Where is the horizon ?

Un détachement de la cavalerie nordiste met cap au sud avec un but bien précis : détruire une ligne de chemin de fer pour isoler l’ennemi sudiste. Menés par Colonel Marlowe (ce bon vieux briscard de John Wayne) flanqué d’un médécin-major que tout oppose (William Holden), ils vont tomber sur une sudiste revêche (Constance Towers) en cours de route. Elle va être forcée à les suivre dans leur périple…

Le cinéma couleur de John Ford est un cinéma résolument ocre, filmant les larges étendues américaines écrasées par l’azur plombant de ce ciel semblant infini. Pour Les Cavaliers, Ford effectue un virage à 180 degrés : exit les grandioses grands espaces américain, Ford se concentre sur une Amérique campagnarde, plus corsetée dans le plan, et aux couleurs résolument plus vertes. Un changement chromatique drastique qui se traduit également dans ce qu’explore Les Cavaliers.

Un plan de "La Prisonnière du désert" (1956)

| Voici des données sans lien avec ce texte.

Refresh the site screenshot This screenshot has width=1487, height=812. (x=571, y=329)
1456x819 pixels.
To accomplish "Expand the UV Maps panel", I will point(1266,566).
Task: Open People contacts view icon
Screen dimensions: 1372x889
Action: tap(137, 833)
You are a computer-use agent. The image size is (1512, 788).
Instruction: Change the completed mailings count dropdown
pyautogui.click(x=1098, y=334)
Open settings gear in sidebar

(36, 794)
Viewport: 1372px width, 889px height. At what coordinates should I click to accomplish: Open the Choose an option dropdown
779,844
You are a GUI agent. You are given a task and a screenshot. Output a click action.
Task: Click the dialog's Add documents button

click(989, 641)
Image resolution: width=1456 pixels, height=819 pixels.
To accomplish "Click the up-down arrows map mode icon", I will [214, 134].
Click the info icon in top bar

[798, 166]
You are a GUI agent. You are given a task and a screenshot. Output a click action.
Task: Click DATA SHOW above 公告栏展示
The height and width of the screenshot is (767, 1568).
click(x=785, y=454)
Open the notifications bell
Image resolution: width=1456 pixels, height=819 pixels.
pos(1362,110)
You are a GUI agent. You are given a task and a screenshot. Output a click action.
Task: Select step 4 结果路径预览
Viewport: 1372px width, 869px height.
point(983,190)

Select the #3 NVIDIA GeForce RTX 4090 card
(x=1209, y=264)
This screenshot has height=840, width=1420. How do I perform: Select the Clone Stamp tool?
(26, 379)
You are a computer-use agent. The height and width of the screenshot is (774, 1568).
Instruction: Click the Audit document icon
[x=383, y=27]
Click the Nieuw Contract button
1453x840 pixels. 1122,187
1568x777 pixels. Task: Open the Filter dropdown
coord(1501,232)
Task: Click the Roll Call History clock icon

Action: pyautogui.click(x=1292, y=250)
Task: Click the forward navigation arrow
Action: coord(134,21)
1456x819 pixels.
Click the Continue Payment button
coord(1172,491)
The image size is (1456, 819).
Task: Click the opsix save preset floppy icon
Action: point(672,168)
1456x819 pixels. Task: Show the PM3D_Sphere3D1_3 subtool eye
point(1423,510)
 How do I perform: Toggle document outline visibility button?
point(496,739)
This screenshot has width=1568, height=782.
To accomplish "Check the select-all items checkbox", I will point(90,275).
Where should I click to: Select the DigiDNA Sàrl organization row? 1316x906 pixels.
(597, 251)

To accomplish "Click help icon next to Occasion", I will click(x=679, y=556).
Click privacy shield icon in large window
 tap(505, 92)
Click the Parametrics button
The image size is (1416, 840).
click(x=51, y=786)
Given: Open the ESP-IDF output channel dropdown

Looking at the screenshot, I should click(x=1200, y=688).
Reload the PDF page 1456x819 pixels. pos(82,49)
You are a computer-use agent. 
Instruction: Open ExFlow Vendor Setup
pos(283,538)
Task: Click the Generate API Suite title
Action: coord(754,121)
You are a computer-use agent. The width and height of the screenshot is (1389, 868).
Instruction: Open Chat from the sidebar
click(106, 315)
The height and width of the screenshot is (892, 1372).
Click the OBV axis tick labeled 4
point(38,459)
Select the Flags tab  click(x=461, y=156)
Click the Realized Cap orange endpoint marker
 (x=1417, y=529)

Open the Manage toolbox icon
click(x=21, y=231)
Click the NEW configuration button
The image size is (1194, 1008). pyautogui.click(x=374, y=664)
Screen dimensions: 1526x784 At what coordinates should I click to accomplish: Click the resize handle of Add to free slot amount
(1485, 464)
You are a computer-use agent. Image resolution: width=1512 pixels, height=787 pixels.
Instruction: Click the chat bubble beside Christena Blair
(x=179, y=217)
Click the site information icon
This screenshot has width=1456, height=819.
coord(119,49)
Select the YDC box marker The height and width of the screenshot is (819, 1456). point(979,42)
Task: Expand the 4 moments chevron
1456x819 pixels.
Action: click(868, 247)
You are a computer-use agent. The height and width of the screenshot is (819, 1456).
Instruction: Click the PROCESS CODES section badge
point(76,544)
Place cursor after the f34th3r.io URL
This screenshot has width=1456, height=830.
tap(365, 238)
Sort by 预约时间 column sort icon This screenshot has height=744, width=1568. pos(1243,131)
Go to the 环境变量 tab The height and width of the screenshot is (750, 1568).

En effet, si le monsieur était passionné par la guerre civile Américaine, il n’avait jamais traité de ce thème-là dans sa monstrueuse filmographie. C’est désormais chose faite avec Les Cavaliers, récit basé sur une histoire vraie, qui explore avec une certaine ambivalence l’histoire de son pays déchiré. Invariablement politique, Les Cavaliers évite tout manichéisme et se drape d’un humour slapstick assez étonnant. Le réac’ Ford, si patriote, si attaché à ses valeurs (catho irlandais, fier de son armée, pas forcément à la pointe de l’anti-racisme même si Le Sergent noir un an plus tard reste relativement audacieux pour l’époque) s’adoucirait ?  Peut-être bien. En tous cas, difficile de voir Les Cavaliers sans y déceler une pointe d’auto-réflexion sur sa propre carrière et cela en fait à coup sûr un long-métrage passionnant.

La mélodie du malheur

Clin d’œil à la B.O. de La Prisonnière du Désert (1956), la musique dans Les Cavaliers est une variation autour d’une marche de guerre : fifres, clairons et choeurs,  elle vient rythmer le long-métrage à intervalles réguliers. Orchestrée par David Buttolph qui passe après Alfred Newman (compositeur de bon nombre des chefs-d’œuvre fordiens), elle saura en cours de film autant lancer Les Cavaliers avec une scène aussi enivrante qu’étonnante (cette longue procession de cavaliers, reprise dans la vidéo ci-dessous) qu’accompagner des moments beaucoup plus mélancoliques.

L'anti-John Ford ?

Si formellement le film est très différent des autres westerns fordiens, il se veut également assurément déceptif pour les attentes d’un habitué de Ford. Plus coincé, plus étriqué, les attaques n’ont pas le panache de ses autres films. L’issue des affrontements n’est pas exalté. Les combats ressemblent plus à de froids massacres, où l’héroïsme peine à trouver sa place. Dur d’en faire autre chose à partir du matériau originel du long-métrage et du positionnement politique du réalisateur : Ford se revendiquait en effet comme Nordiste, mais ne cachait pas son respect pour les combattants du Sud.

"Le Cheval de fer" (1924)

Plus encore, et ça en devient méta-textuel, Ford organise ici le démantèlement d’une voie ferrée plus de trente ans après avoir filmé l’exact-opposé dans Le Cheval de Fer (1924). Cela annonce un certain mouvement dans la carrière de John Ford : celui qui filmait la construction transcontinentale d’un chemin de fer unissant les USA colle désormais à sa pellicule son démantèlement. Pire, il en inverse le mouvement. De l’horizontalité dans Le Cheval de Fer, il passe à une verticalité Nord-Sud dans Les Cavaliers. Un cheminement antithétique qui ne mène surtout nulle part. Le but est flou, le trajet inabouti.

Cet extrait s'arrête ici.